Hay un pequeño detalle que muchos responsables políticos locales aún no han terminado de comprender (a diferencia de algunos niveles estatales, algo más atentos): la pandemia no solo fue una crisis sanitaria, sino que dejó al descubierto el verdadero caballo de Troya de la economía europea.
La COVID-19 expuso de forma descarnada la fragilidad del modelo económico y productivo dominante en Europa. Décadas de superglobalización habían construido un sistema aparentemente eficiente, pero extremadamente vulnerable, basado en la deslocalización masiva de la producción y en una dependencia casi total de Asia para bienes estratégicos y cadenas de suministro esenciales.

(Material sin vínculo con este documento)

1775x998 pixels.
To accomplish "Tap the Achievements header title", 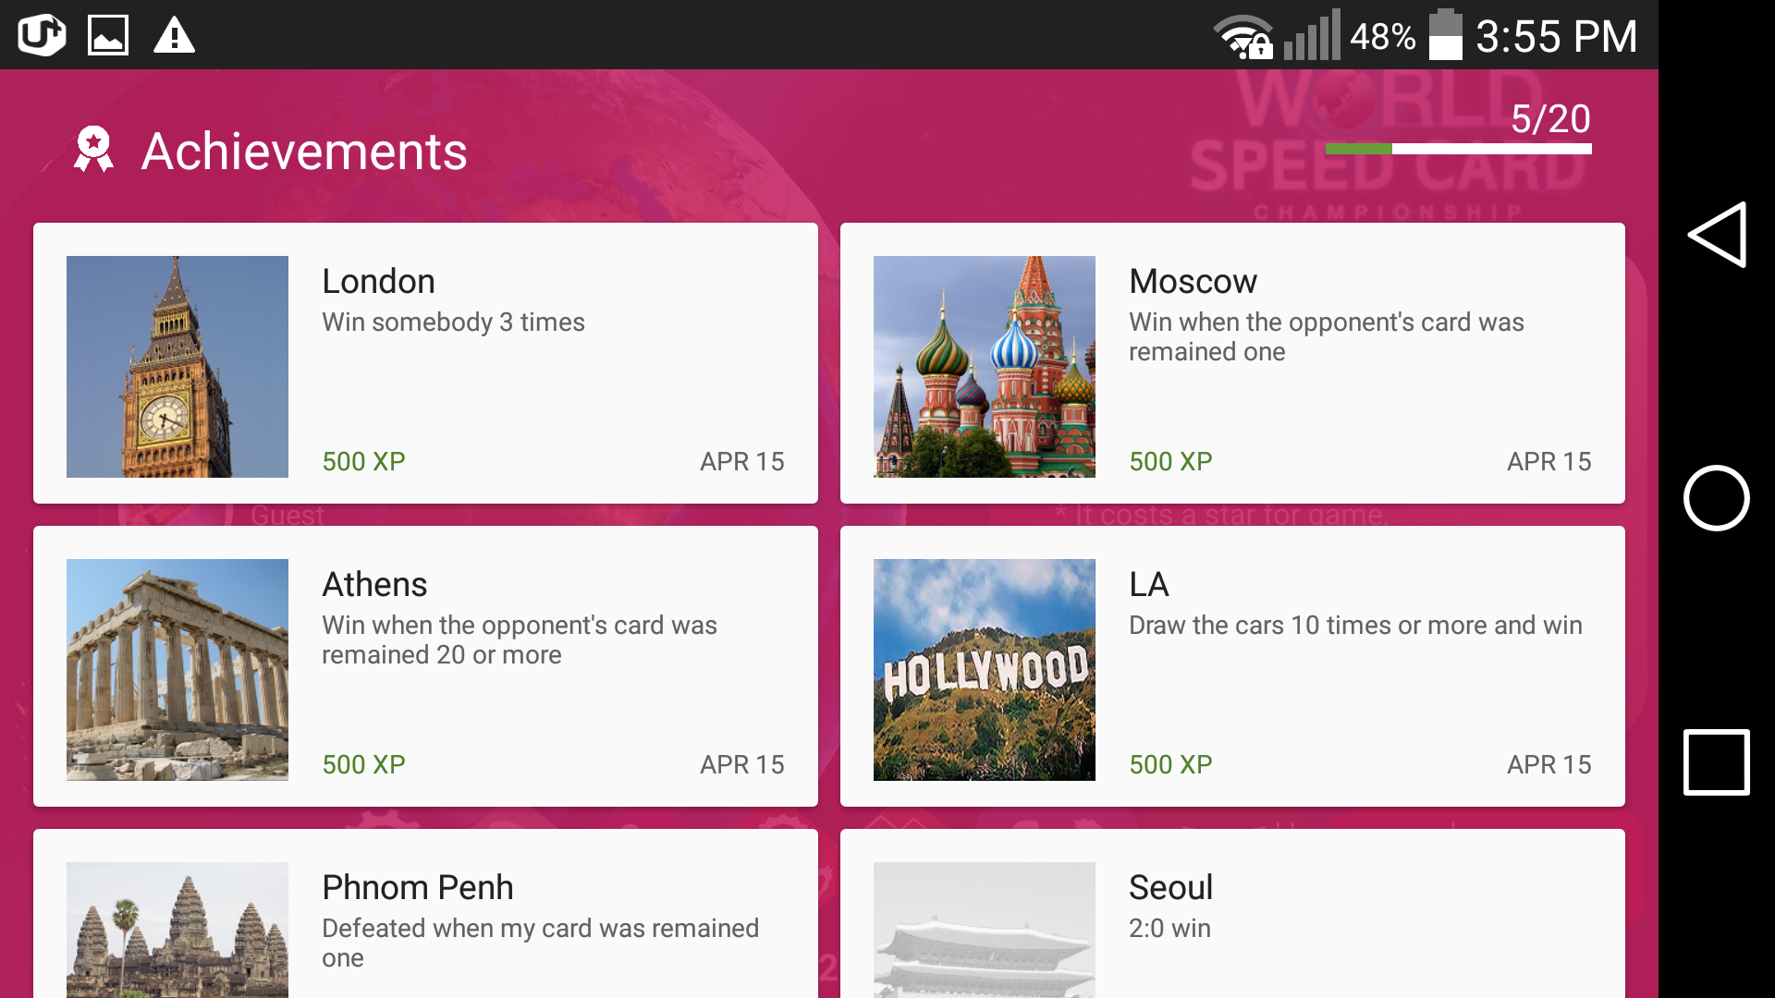I will click(x=304, y=152).
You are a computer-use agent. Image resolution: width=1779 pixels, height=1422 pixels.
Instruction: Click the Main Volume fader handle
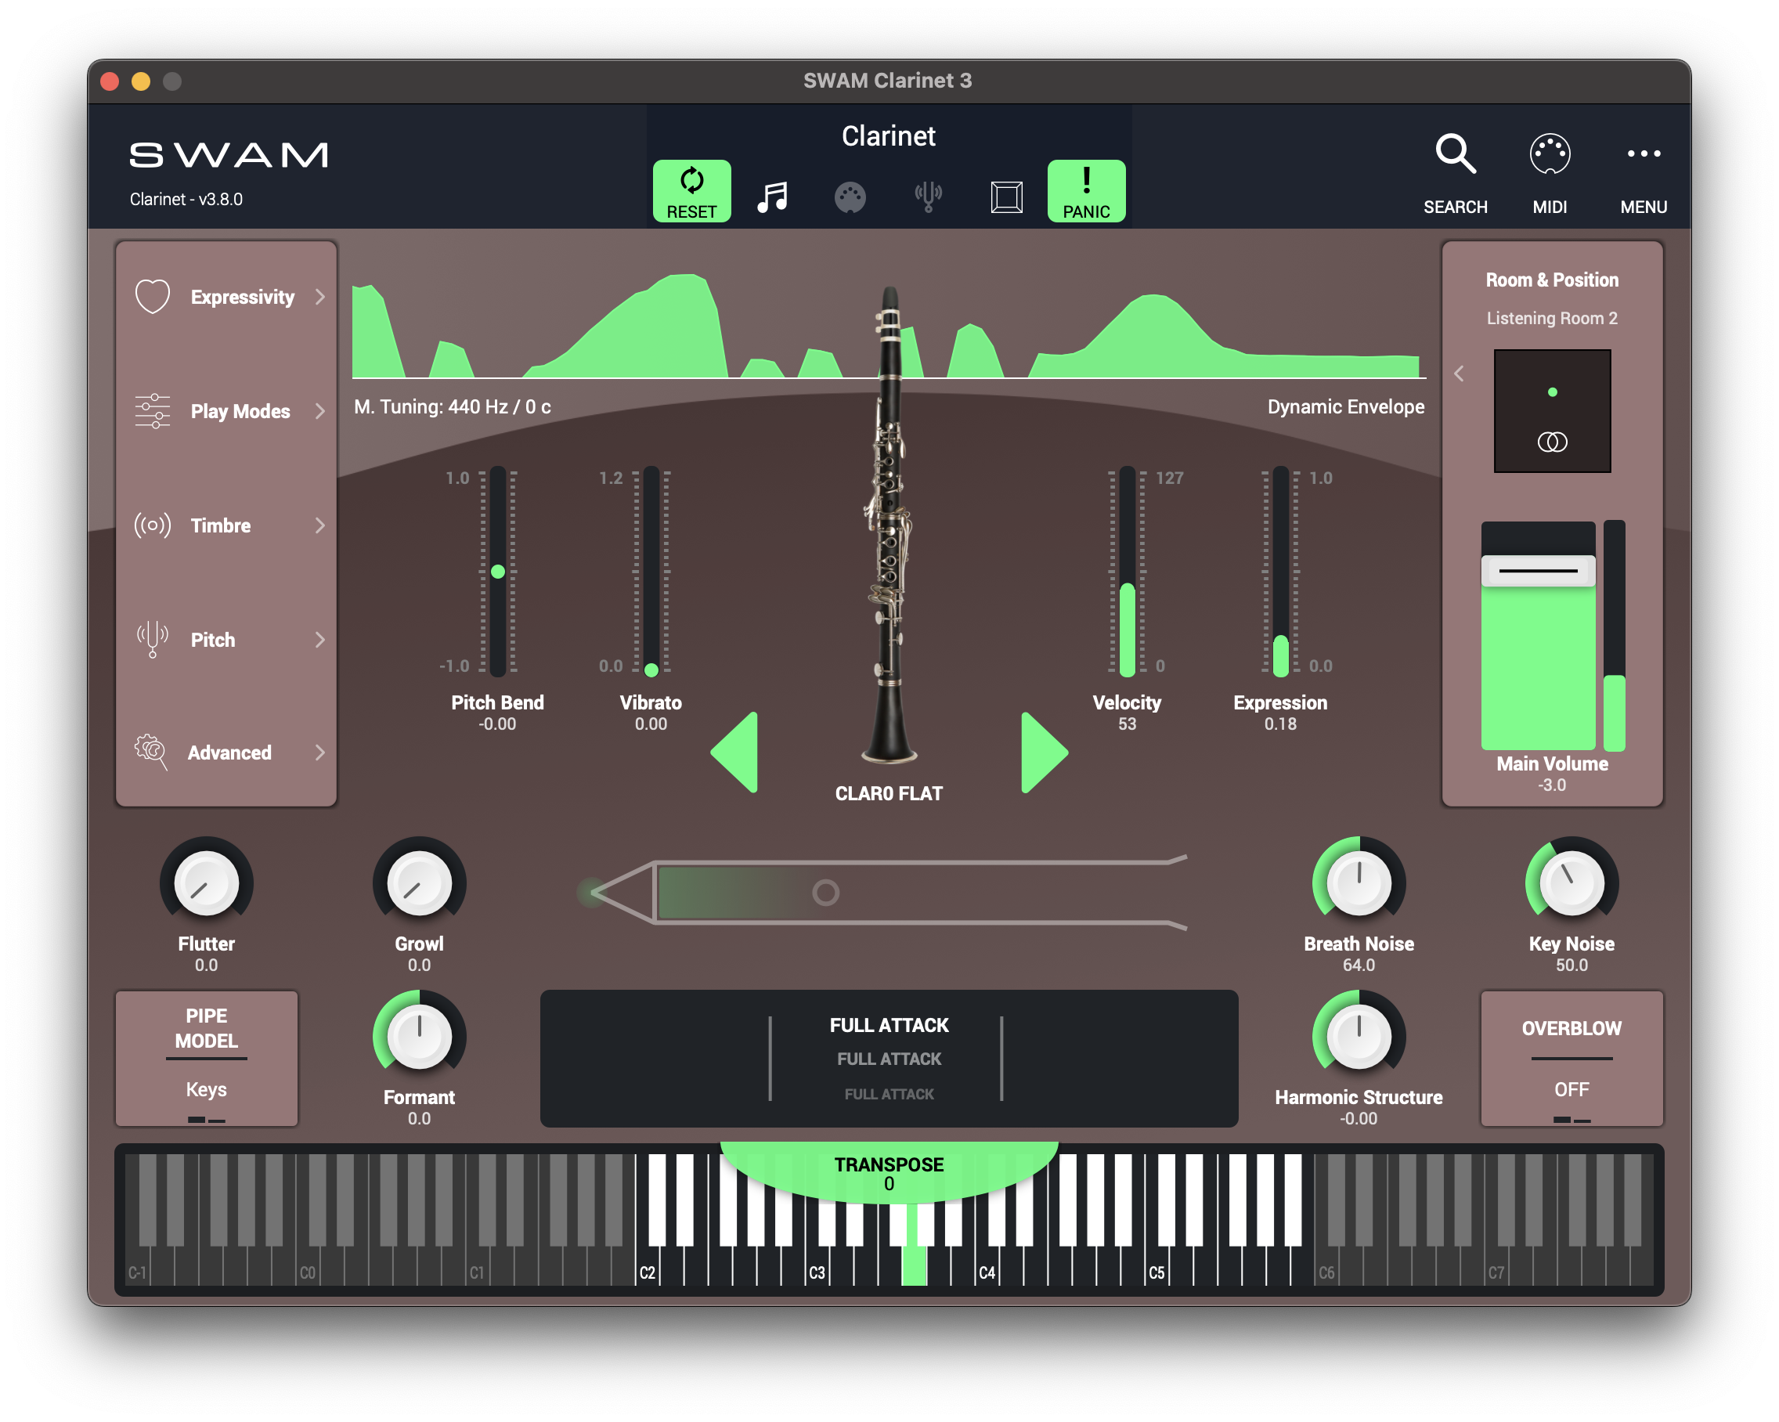point(1538,571)
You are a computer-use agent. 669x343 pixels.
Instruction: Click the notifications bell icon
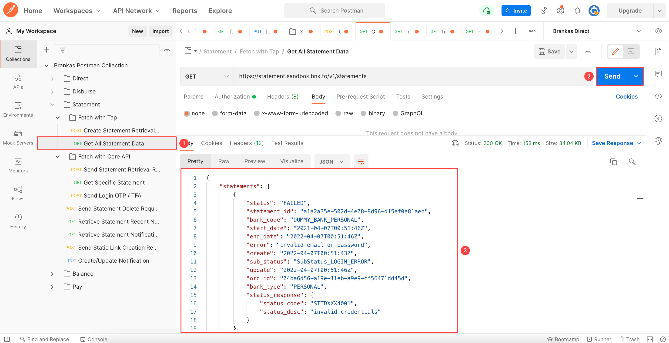(577, 11)
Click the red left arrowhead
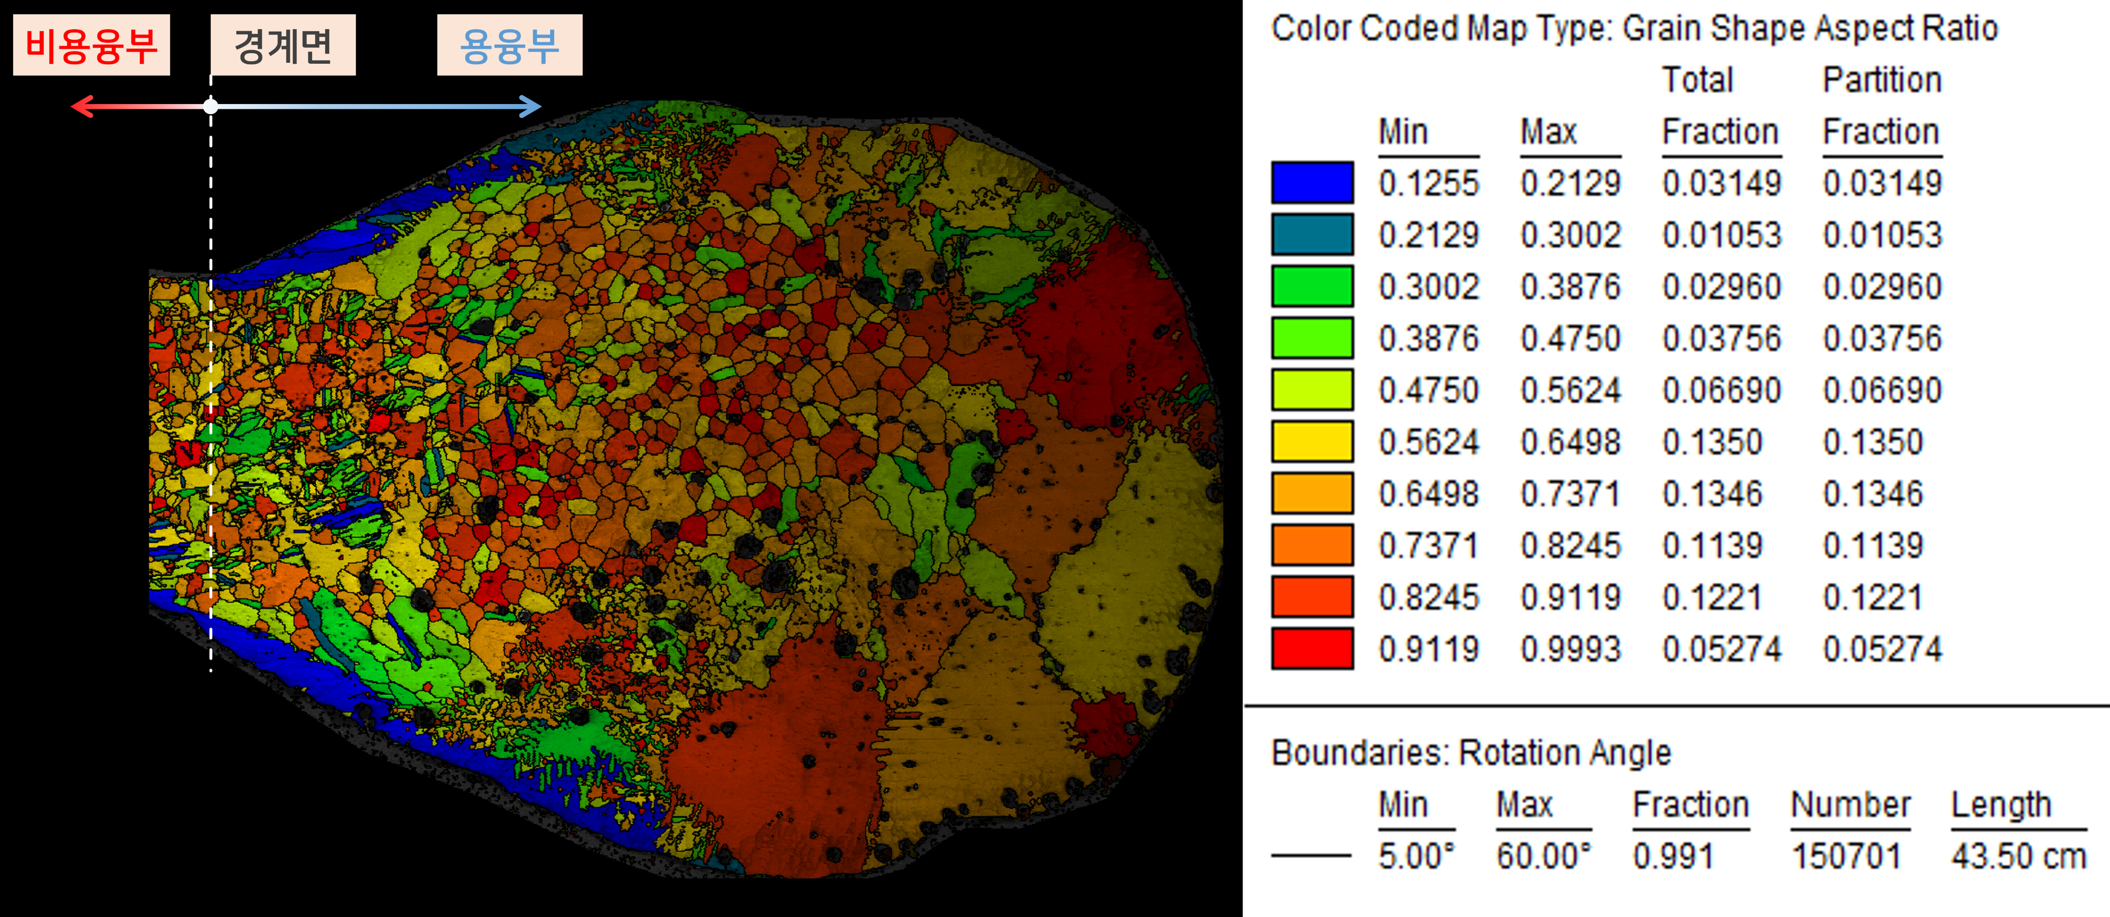 (x=80, y=106)
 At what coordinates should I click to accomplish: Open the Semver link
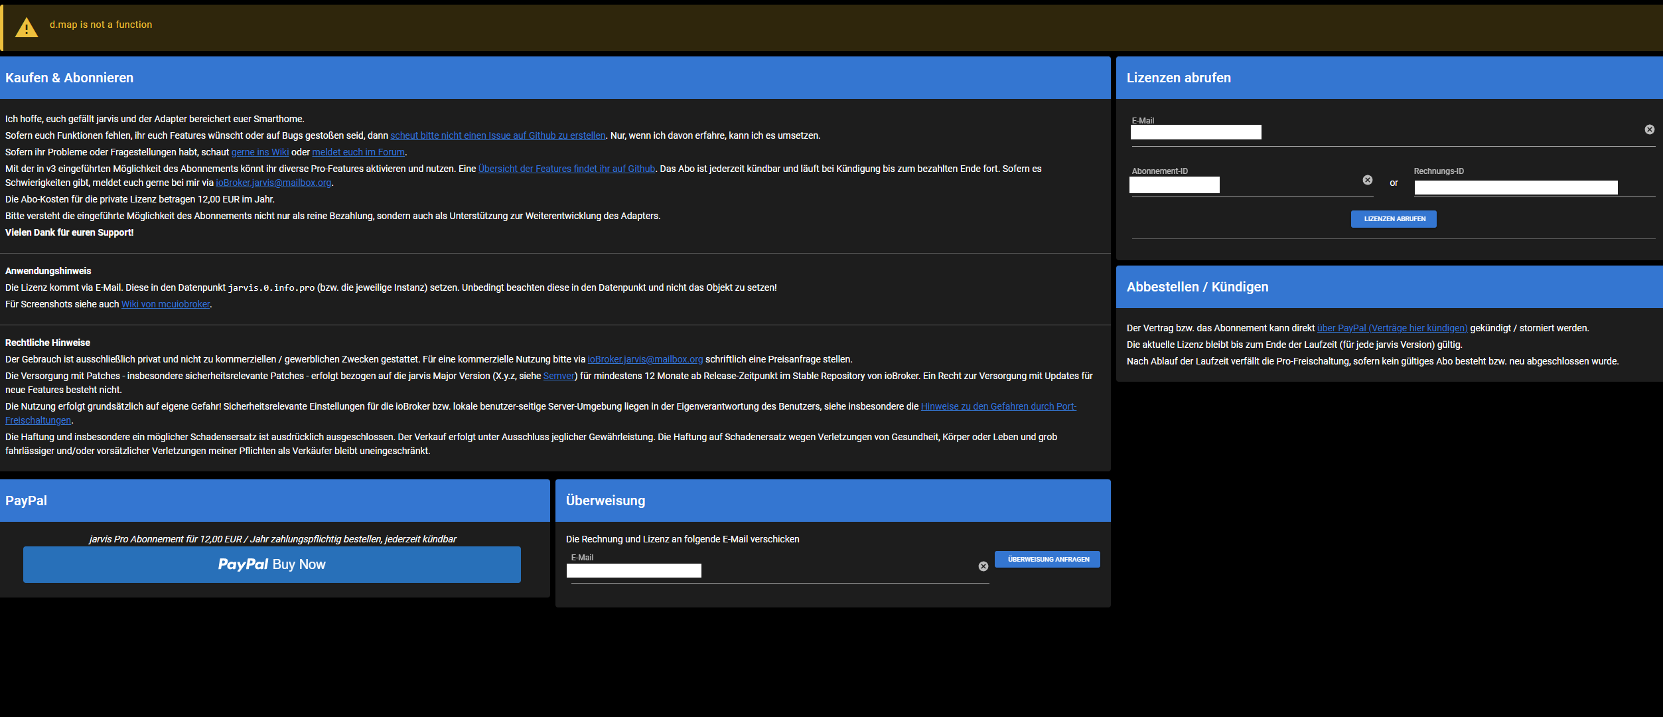558,375
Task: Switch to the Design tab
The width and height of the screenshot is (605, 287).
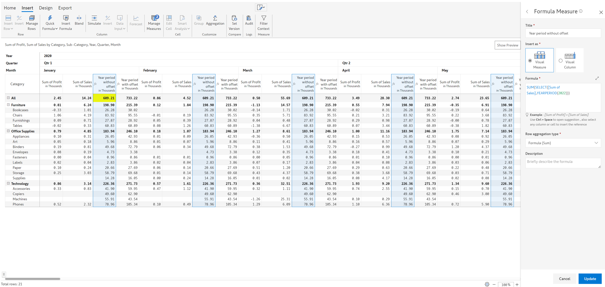Action: click(46, 8)

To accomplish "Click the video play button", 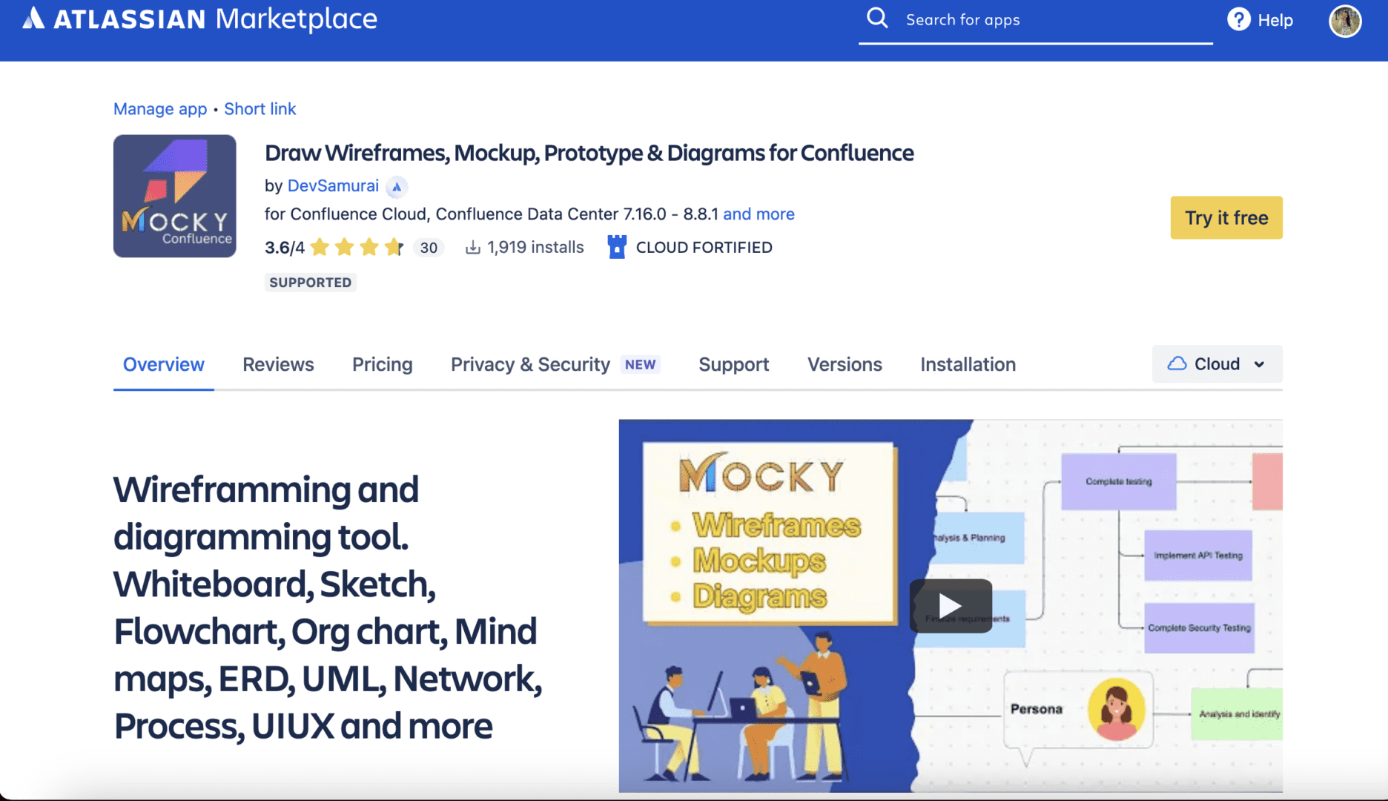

La pandemia demostró que esa dependencia no era una ventaja competitiva, sino un riesgo sistémico. Bastó una interrupción global para paralizar fábricas, hospitales y mercados enteros. Aquello que se presentaba como optimización resultó ser, en realidad, una pérdida crítica de soberanía económica.
De esa misma certeza ha surgido, sin embargo, una oportunidad. La necesidad de acercar la producción ha abierto un nuevo mapa de posibilidades económicas en regiones más próximas y con mayor afinidad política y logística: el norte de África, Turquía y, de manera muy especial, el sur de Europa. En este contexto, España y Portugal reúnen condiciones especialmente atractivas para convertirse en nuevos polos de producción y distribución.
No es una hipótesis: las grandes empresas europeas ya están revisando sus cadenas de valor y trasladando procesos productivos y logísticos que antes se concentraban en Asia, con el objetivo de reducir riesgos, asegurar suministros y ganar resiliencia. El movimiento está en marcha.
Esta es la verdadera oportunidad para los políticos avispados: anticiparse, facilitar infraestructuras, atraer inversión y posicionar sus territorios en la nueva reorganización industrial europea. España parece haberlo entendido.
La pregunta es inevitable: ¿y Madrid, a qué juega?